**Material supplied**:
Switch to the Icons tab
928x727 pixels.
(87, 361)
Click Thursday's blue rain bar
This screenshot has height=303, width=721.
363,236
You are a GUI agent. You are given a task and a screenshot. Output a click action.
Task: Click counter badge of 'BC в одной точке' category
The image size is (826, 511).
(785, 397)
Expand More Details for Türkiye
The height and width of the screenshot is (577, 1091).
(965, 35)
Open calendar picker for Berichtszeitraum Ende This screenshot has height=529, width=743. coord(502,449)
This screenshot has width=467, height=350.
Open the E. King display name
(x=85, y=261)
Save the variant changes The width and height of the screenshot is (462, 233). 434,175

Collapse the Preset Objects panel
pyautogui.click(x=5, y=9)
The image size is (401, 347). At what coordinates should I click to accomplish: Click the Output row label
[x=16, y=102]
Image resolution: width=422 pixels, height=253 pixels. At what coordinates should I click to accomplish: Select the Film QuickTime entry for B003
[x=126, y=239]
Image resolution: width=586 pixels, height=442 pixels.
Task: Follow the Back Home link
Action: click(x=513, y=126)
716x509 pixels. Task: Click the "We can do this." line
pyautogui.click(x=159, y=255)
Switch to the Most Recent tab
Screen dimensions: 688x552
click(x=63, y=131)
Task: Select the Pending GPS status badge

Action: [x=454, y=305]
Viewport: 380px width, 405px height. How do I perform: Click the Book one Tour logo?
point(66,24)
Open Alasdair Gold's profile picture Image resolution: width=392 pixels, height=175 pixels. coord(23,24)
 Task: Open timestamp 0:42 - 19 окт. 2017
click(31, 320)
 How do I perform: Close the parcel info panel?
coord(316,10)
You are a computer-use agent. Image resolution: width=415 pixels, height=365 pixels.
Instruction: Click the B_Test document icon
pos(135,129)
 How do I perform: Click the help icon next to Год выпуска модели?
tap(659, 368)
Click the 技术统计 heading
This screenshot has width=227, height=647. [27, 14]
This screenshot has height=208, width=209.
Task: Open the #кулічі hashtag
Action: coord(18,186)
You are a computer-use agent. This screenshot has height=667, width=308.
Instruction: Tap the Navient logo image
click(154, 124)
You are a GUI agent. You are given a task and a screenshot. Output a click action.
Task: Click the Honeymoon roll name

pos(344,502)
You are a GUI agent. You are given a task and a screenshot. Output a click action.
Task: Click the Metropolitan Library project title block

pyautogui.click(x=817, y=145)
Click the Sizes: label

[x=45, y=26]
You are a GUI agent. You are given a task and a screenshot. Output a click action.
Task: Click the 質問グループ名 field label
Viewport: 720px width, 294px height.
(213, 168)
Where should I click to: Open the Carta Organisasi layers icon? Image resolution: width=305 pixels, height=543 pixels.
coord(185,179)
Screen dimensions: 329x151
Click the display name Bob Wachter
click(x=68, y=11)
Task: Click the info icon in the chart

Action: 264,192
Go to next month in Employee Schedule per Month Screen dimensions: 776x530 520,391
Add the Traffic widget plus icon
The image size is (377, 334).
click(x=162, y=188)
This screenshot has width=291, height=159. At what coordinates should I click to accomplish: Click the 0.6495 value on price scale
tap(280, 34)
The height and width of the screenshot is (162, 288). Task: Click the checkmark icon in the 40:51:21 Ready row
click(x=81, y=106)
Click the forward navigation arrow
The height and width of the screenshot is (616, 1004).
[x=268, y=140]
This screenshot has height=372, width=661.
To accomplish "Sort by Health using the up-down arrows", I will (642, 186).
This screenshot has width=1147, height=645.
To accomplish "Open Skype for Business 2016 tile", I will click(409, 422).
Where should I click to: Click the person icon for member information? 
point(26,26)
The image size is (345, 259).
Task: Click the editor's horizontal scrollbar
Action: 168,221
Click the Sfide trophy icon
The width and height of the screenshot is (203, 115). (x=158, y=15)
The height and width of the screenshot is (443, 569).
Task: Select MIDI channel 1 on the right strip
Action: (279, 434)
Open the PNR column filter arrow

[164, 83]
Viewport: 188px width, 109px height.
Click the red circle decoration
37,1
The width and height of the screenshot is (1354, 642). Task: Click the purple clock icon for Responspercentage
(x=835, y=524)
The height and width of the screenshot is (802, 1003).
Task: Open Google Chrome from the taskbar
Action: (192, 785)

**Your assignment**: Reproduce the records above with every character intact.

**Task answer**:
Switch to the Icons tab
928x727 pixels.
(87, 361)
Click Thursday's blue rain bar
This screenshot has height=303, width=721.
363,236
You are a GUI agent. You are given a task and a screenshot. Output a click action.
Task: Click counter badge of 'BC в одной точке' category
The image size is (826, 511).
(785, 397)
Expand More Details for Türkiye
The height and width of the screenshot is (577, 1091).
(965, 35)
Open calendar picker for Berichtszeitraum Ende This screenshot has height=529, width=743. coord(502,449)
This screenshot has width=467, height=350.
Open the E. King display name
(x=85, y=261)
Save the variant changes The width and height of the screenshot is (462, 233). 434,175

Collapse the Preset Objects panel
pyautogui.click(x=5, y=9)
The image size is (401, 347). At what coordinates should I click to accomplish: Click the Output row label
[x=16, y=102]
Image resolution: width=422 pixels, height=253 pixels. At what coordinates should I click to accomplish: Select the Film QuickTime entry for B003
[x=126, y=239]
Image resolution: width=586 pixels, height=442 pixels.
Task: Follow the Back Home link
Action: click(x=513, y=126)
716x509 pixels. Task: Click the "We can do this." line
pyautogui.click(x=159, y=255)
Switch to the Most Recent tab
Screen dimensions: 688x552
click(x=63, y=131)
Task: Select the Pending GPS status badge

Action: [x=454, y=305]
Viewport: 380px width, 405px height. How do I perform: Click the Book one Tour logo?
point(66,24)
Open Alasdair Gold's profile picture Image resolution: width=392 pixels, height=175 pixels. coord(23,24)
 Task: Open timestamp 0:42 - 19 окт. 2017
click(31, 320)
 How do I perform: Close the parcel info panel?
coord(316,10)
You are a computer-use agent. Image resolution: width=415 pixels, height=365 pixels.
Instruction: Click the B_Test document icon
pos(135,129)
 How do I perform: Click the help icon next to Год выпуска модели?
tap(659, 368)
Click the 技术统计 heading
This screenshot has width=227, height=647. [27, 14]
This screenshot has height=208, width=209.
Task: Open the #кулічі hashtag
Action: coord(18,186)
You are a computer-use agent. This screenshot has height=667, width=308.
Instruction: Tap the Navient logo image
click(154, 124)
You are a GUI agent. You are given a task and a screenshot. Output a click action.
Task: Click the Honeymoon roll name

pos(344,502)
You are a GUI agent. You are given a task and a screenshot. Output a click action.
Task: Click the Metropolitan Library project title block

pyautogui.click(x=817, y=145)
Click the Sizes: label

[x=45, y=26]
You are a GUI agent. You are given a task and a screenshot. Output a click action.
Task: Click the 質問グループ名 field label
Viewport: 720px width, 294px height.
(213, 168)
Where should I click to: Open the Carta Organisasi layers icon? Image resolution: width=305 pixels, height=543 pixels.
coord(185,179)
Screen dimensions: 329x151
Click the display name Bob Wachter
click(x=68, y=11)
Task: Click the info icon in the chart

Action: 264,192
Go to next month in Employee Schedule per Month Screen dimensions: 776x530 520,391
Add the Traffic widget plus icon
The image size is (377, 334).
click(x=162, y=188)
This screenshot has width=291, height=159. At what coordinates should I click to accomplish: Click the 0.6495 value on price scale
tap(280, 34)
The height and width of the screenshot is (162, 288). Task: Click the checkmark icon in the 40:51:21 Ready row
click(x=81, y=106)
Click the forward navigation arrow
The height and width of the screenshot is (616, 1004).
[x=268, y=140]
This screenshot has height=372, width=661.
To accomplish "Sort by Health using the up-down arrows", I will (642, 186).
This screenshot has width=1147, height=645.
To accomplish "Open Skype for Business 2016 tile", I will click(409, 422).
Where should I click to: Click the person icon for member information? 
point(26,26)
The image size is (345, 259).
Task: Click the editor's horizontal scrollbar
Action: 168,221
Click the Sfide trophy icon
The width and height of the screenshot is (203, 115). (x=158, y=15)
The height and width of the screenshot is (443, 569).
Task: Select MIDI channel 1 on the right strip
Action: (279, 434)
Open the PNR column filter arrow

[164, 83]
Viewport: 188px width, 109px height.
Click the red circle decoration
37,1
The width and height of the screenshot is (1354, 642). Task: Click the purple clock icon for Responspercentage
(x=835, y=524)
The height and width of the screenshot is (802, 1003).
Task: Open Google Chrome from the taskbar
Action: (192, 785)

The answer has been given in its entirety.